Año 28, nº 48, 2º semestre 2019


Recibido: 07/03/2019 · Aceptado: 17/04/2019 | DOI: 10.14409/dys.v2i48/8549

El trabajo de Inés Mancini, Doctora en Antropología Social e investigadora del CONICET, aporta una serie de pistas fundamentales para comprender si es posible iniciar procesos de inclusión social de jóvenes de sectores populares, a partir de la implementación de una política de seguridad y, fundamentalmente, el impacto que un programa de prevención social del delito tiene en las trayectorias vitales de estos jóvenes.

Mancini realiza una etnografía en una villa de emergencia de la ciudad de Buenos Aires donde se aplicó el programa de prevención social del delito «Comunidades Vulnerables». Su estrategia metodológica, guiada fundamentalmente por una serie de aportes de la antropología, apunta a dar respuesta a interrogantes que, según su perspectiva, no tienen respuestas a priori sino que se intentarán responder a partir de la observación sistemática de las interacciones entre los actores.

La autora realizará su trabajo de campo guiada por una premisa fundamental: es poco lo que sabe sobre lo que el Estado hace en materia de prevención del delito y menos aún acerca de las relaciones posibles entre inclusión social y prevención del delito. A partir de allí se estructura la investigación de una política pública —el Programa Comunidades Vulnerables— que se propone hacer prevención del delito a partir de la generación de inclusión social para sus beneficiarios.

Desde el comienzo de su trabajo Mancini va a centrar su análisis en la propuesta que el Programa Comunidades Vulnerables tiene para sus destinatarios: iniciar un proceso de transformación. Ahora bien, ¿en qué consiste la transformación que propone el Programa? Para responder a este interrogante Mancini utilizará los aportes de Philippe Bourgois en su importante trabajo etnográfico En busca del respeto para describir el proceso mediante el cual se intenta que los jóvenes abandonan una serie de prácticas culturales antagónicas, una «identidad antagónica» construida para dar forma a la opresión y la subordinación social, en la búsqueda de adquirir una nueva identidad acorde al orden social vigente. En este sentido considera fundamental analizar minuciosamente las relaciones entre beneficiarios/as y agentes estatales en el territorio donde se implementa el Programa para pensar esas posibles transformaciones.
■ ■ ■
▶ **TAREAS PARA HACER**
a: Responde con lo que dice el texto sobre la investigación de Inés Mancini:
(i) ¿Dónde hizo Mancini su etnografía?
(ii) ¿Cómo se llama el programa de prevención social del delito que estudia?
(iii) ¿Qué trabajo etnográfico de Philippe Bourgois usa para describir el proceso de transformación?
b: Sigue escribiendo el texto sobre la investigación de Inés Mancini desde donde termina.

▶ **MATERIAL ENTREGADO**
■ ■ ■
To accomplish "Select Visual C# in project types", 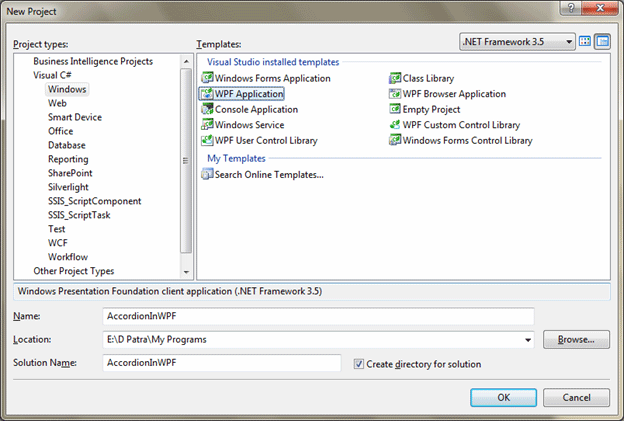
■ ■ ■
▶ **RESULTADOS DE TAREAS**
a:
(i) En una villa de emergencia de la ciudad de Buenos Aires.
(ii) «Comunidades Vulnerables».
(iii) En busca del respeto.

b:
Mancini nos introduce en su trabajo analizando algunas miradas que han caracterizado los estudios sobre las interrelaciones entre política social y política criminal. La primera de ellas se corresponde con un conjunto de trabajos que cuestionan los programas de prevención social del delito porque supondrían una criminalización de la política social e incluso una criminalización de la pobreza. Como uno de los ejemplos más significativos de esta perspectiva la autora desarrolla las ideas de Baratta y enfatiza la pregunta central que se hace el autor: ¿estamos asistiendo a procesos de criminalización de la política social o de socialización de la política criminal? Esta construcción teórica buscaría dar respuesta a esa pregunta analizando las intenciones de quienes aplican y diseñan las políticas de prevención, así como en sus etiquetas institucionales.

La segunda mirada se vincula con una generación de estudios que abordan políticas específicas para analizar dichas relaciones desde la perspectiva del control social y que, sostendrá Mancini, terminan formulando la misma pregunta que se plantea en los primeros trabajos citados. En este sentido la autora cita una serie de trabajos de Emilio Ayos, Nicolás Dallorso y Máximo Sozzo en Argentina.

Todos estos trabajos plantearían, desde su punto de vista, una crítica a este tipo de propuestas por considerar que no superan la selectividad propia del sistema penal, en definitiva los programas de prevención del delito hacen el mismo recorte poblacional que las políticas punitivas: jóvenes pobres. Estos programas reproducirían para los autores estructuras de desigualdad social y estigmatizarían a algunos jóvenes por considerarlos «ofensores potenciales».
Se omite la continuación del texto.